We have carefully gone over the statements made by such prosecutor, and we do not find anything improper or inflammatory in his remarks to the jury since he was merely stating to the jury his own conclusions about what might happen if these defendants were released. The jury assessed the minimum penalty, which shows that the words of the special prosecutor were not inflammatory or prejudicial to the rights of these defendants. The record shows, however, that upon objection by one of the attorneys for the defendants the Court stated:

"Mr. Strawbridge, I believe I'll sustain the exception." To which Mr. Strawbridge replied: "Exception to what?" "THE COURT: As to the economic effect. It's a question of guilt or innocence." "THE COURT: I believe it's a little bit getting a little bit far." "MR. STRAWBRIDGE: May it please the Court, would I be permitted to say, that if this isn't stopped that it will be rough in Weakley County. I've heard that said about a lot of other cases. THE COURT: Well if these men are guilty in it. MR. STRAWBRIDGE: Well that's what I'm talking about. I asked them not to treat it lightly." Mr. Strawbridge then continued his argument without more being said by any counsel of record.

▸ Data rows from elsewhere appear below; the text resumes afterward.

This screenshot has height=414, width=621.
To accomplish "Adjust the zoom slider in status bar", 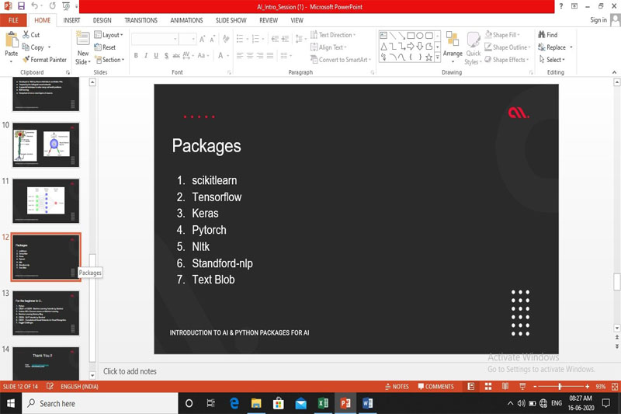I will click(x=561, y=386).
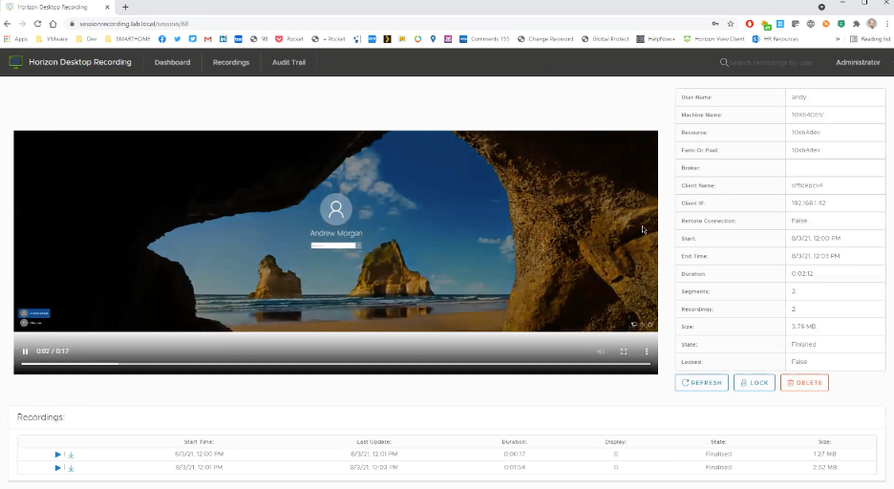Click the search recordings by user field

pos(771,62)
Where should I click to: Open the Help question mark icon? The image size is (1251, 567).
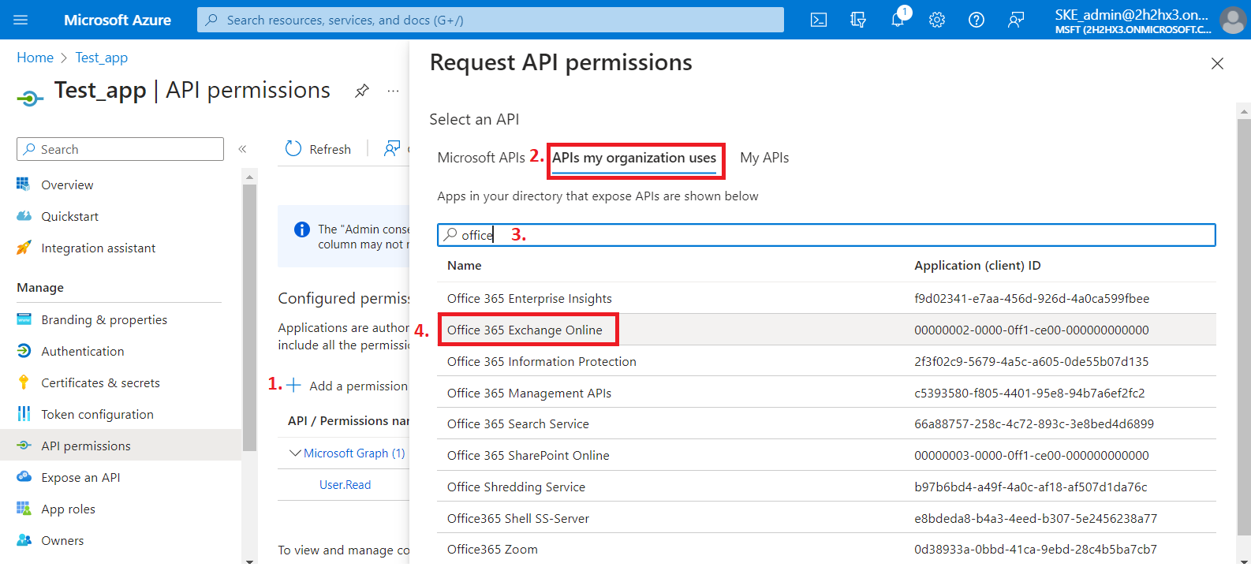pos(977,20)
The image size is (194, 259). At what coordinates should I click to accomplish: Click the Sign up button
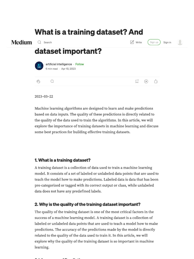pyautogui.click(x=154, y=42)
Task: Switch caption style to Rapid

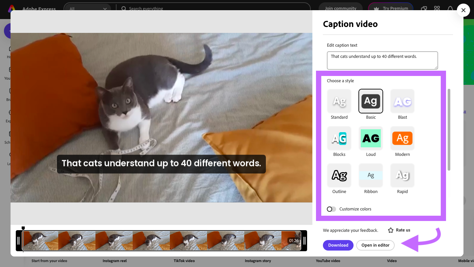Action: pyautogui.click(x=402, y=175)
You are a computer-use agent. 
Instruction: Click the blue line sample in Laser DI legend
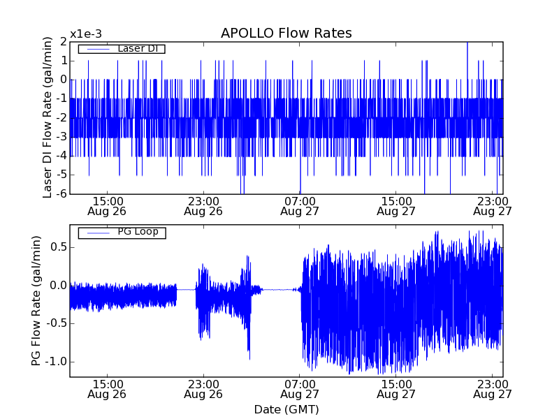point(98,49)
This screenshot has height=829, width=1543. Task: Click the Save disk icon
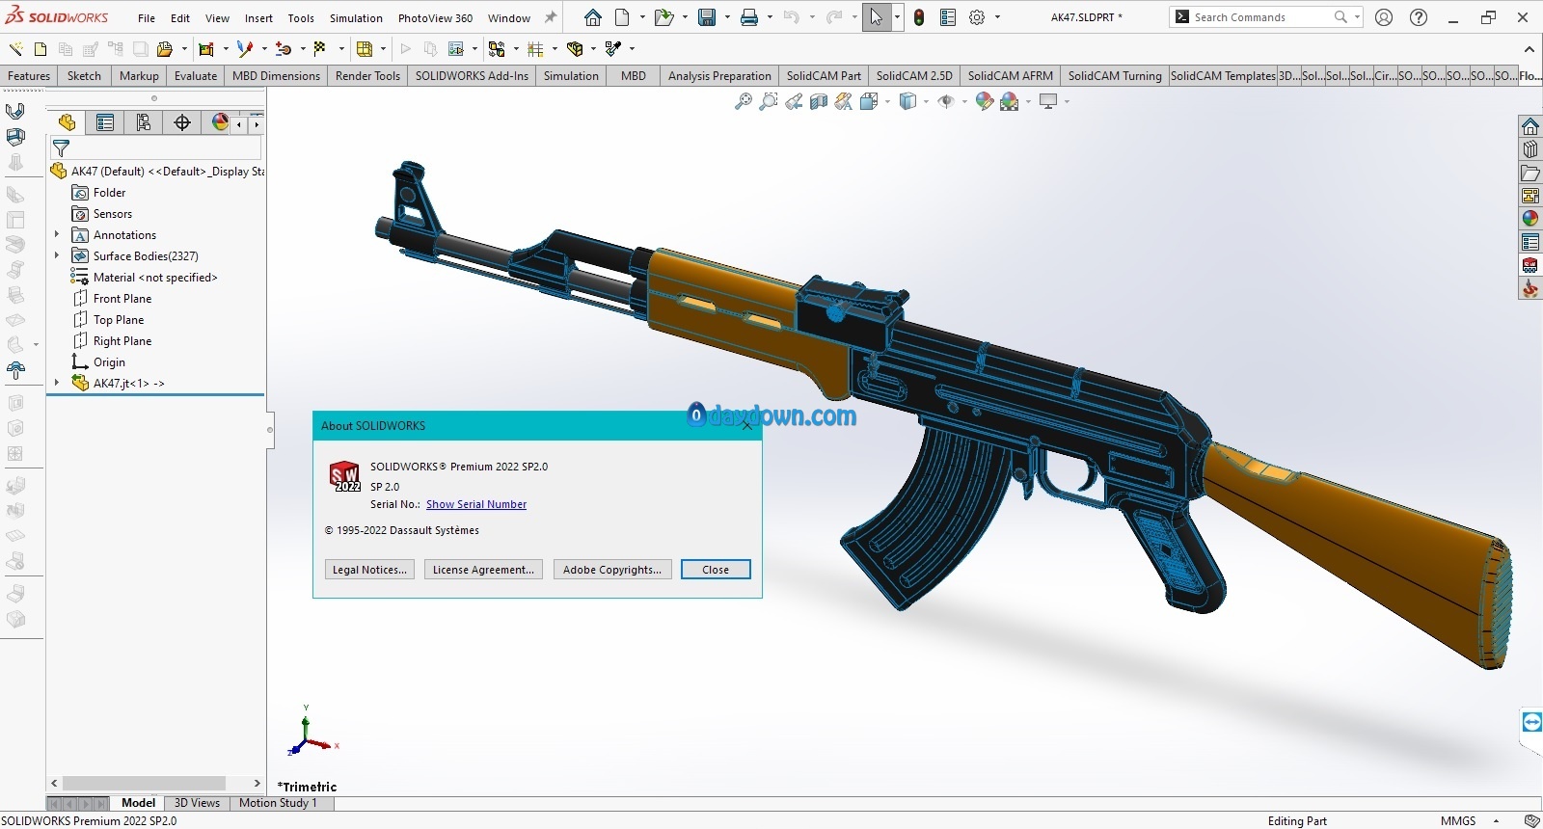(707, 17)
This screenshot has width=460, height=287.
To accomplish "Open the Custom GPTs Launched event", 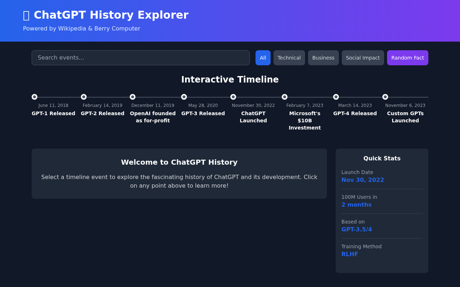I will click(x=386, y=97).
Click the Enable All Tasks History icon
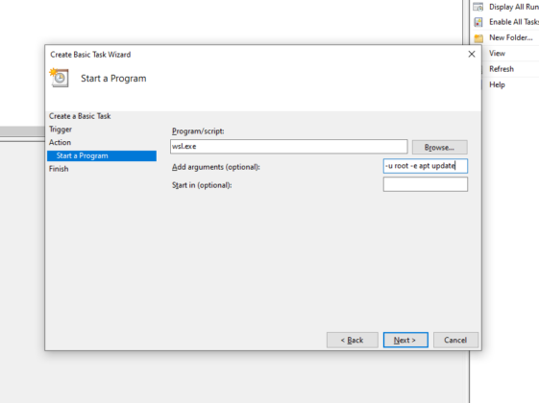 point(478,22)
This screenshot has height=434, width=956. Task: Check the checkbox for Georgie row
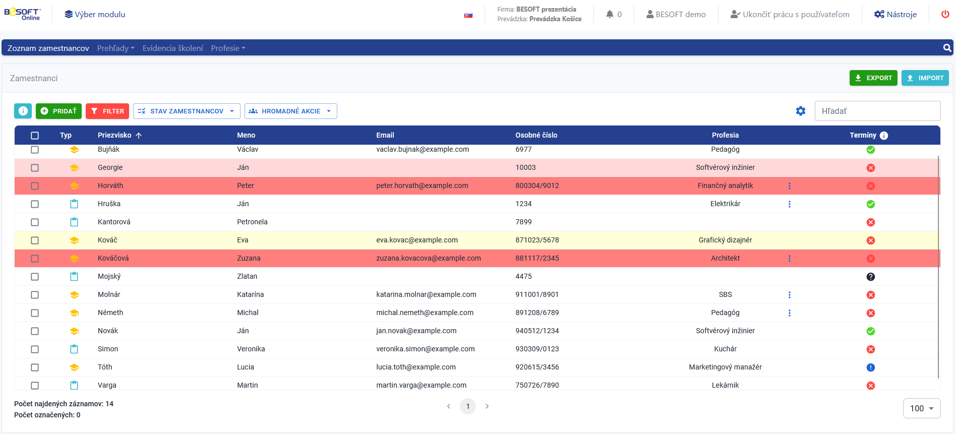35,168
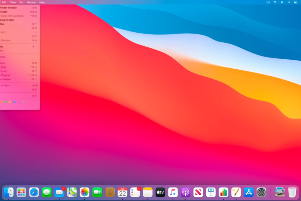Choose the Finder Window menu entry
301x201 pixels.
tap(9, 8)
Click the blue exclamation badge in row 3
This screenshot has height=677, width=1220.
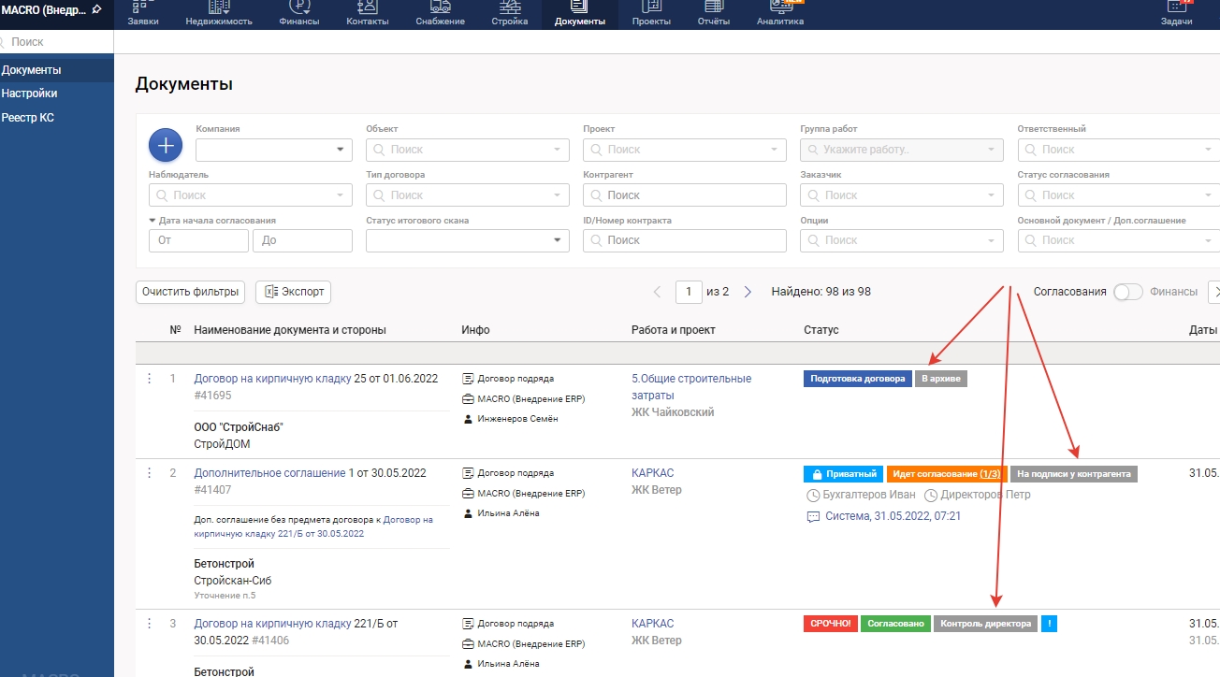point(1049,624)
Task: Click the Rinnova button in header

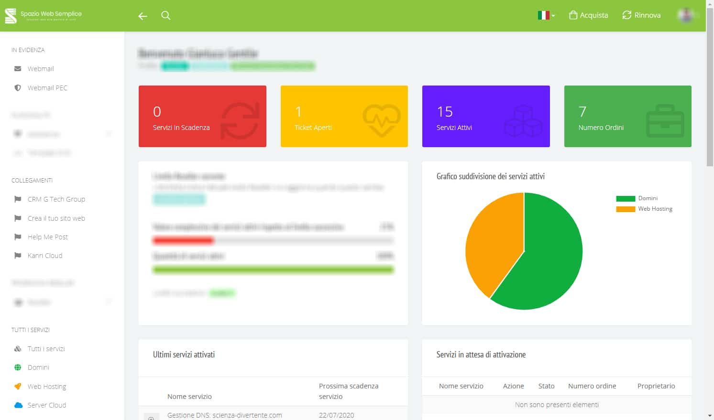Action: click(641, 15)
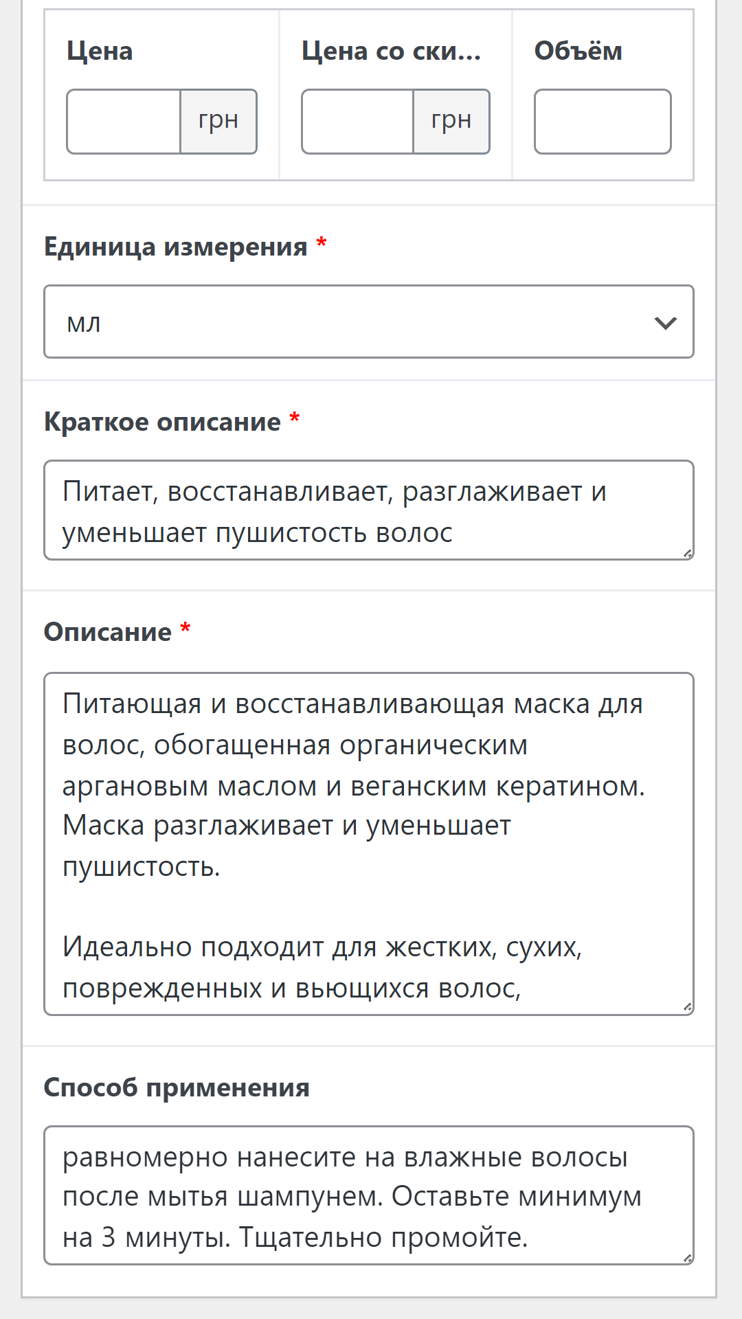Focus the Цена price input field
This screenshot has height=1319, width=742.
pos(124,122)
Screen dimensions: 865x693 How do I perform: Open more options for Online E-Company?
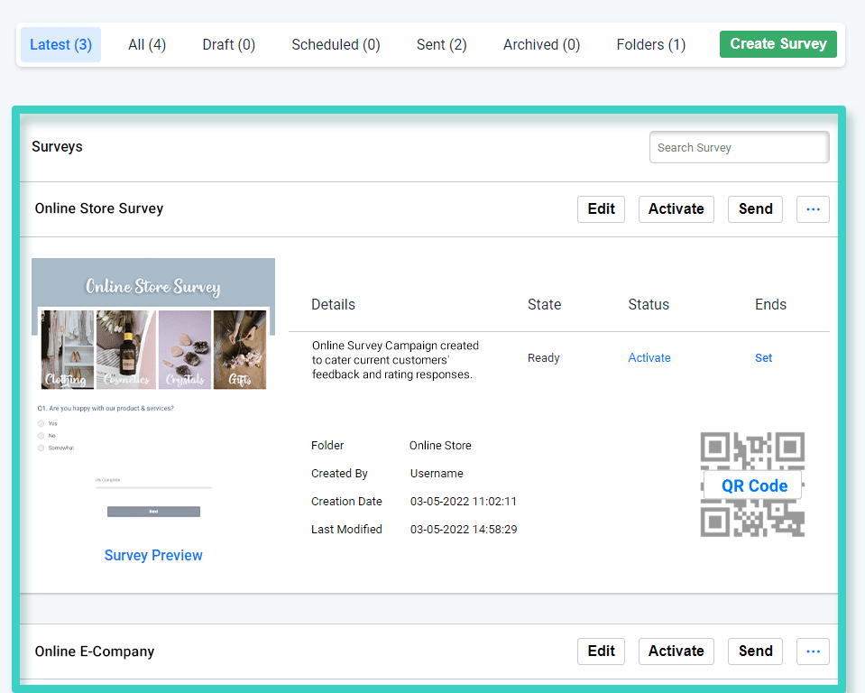pyautogui.click(x=812, y=651)
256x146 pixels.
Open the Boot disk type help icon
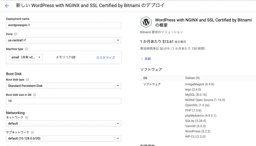point(28,80)
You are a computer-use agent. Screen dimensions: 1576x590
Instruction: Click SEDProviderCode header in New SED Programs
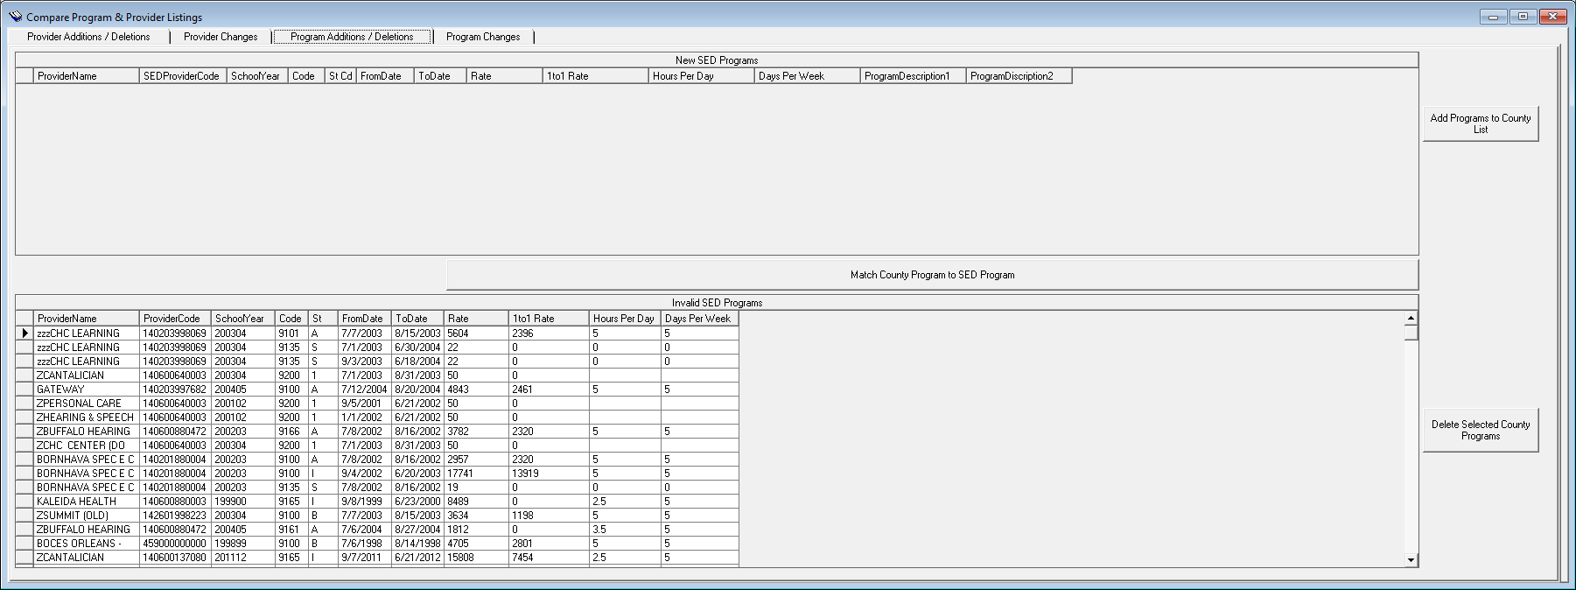[x=182, y=76]
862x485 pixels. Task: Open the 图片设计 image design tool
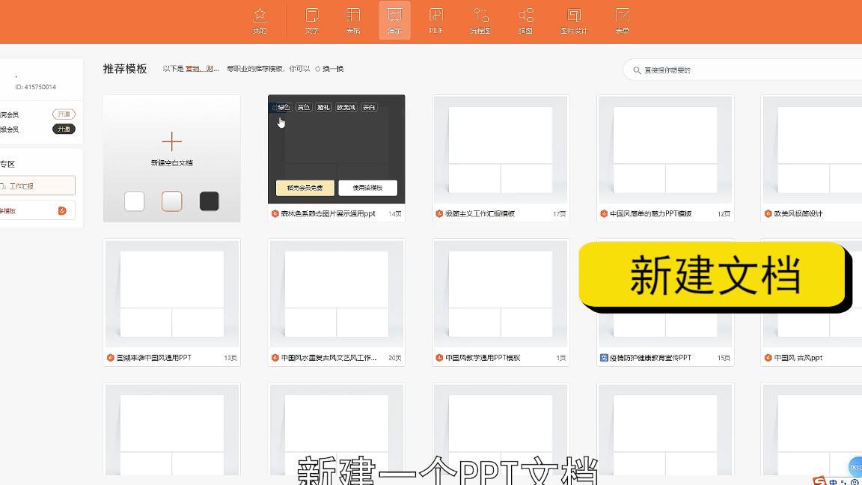tap(575, 20)
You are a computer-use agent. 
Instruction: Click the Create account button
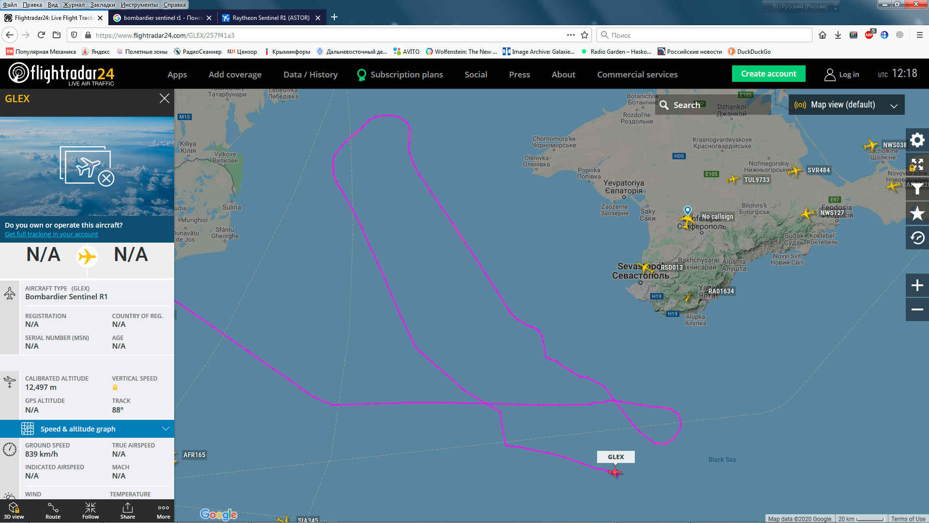tap(768, 74)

The Trial Judge sustained the objection of counsel for the defendants to the argument of the special prosecutor all in the presence of the jury, but complaint is made that the Judge should have instructed the jury to disregard such argument. The defendants did not make such request of the Trial Judge at the time.

As indicated above, the argument evidently had no effect on the verdict of the jury since it assessed the minimum penalty only. Therefore, this assignment of error is overruled.

We have carefully considered this entire record, and we have concluded that these defendants have had a fair and impartial trial and that the verdict of the jury is in full accord with the law and the facts. Therefore, all assignments of error are overruled and the verdict of the jury and the action of the Trial Court thereon are in all things affirmed.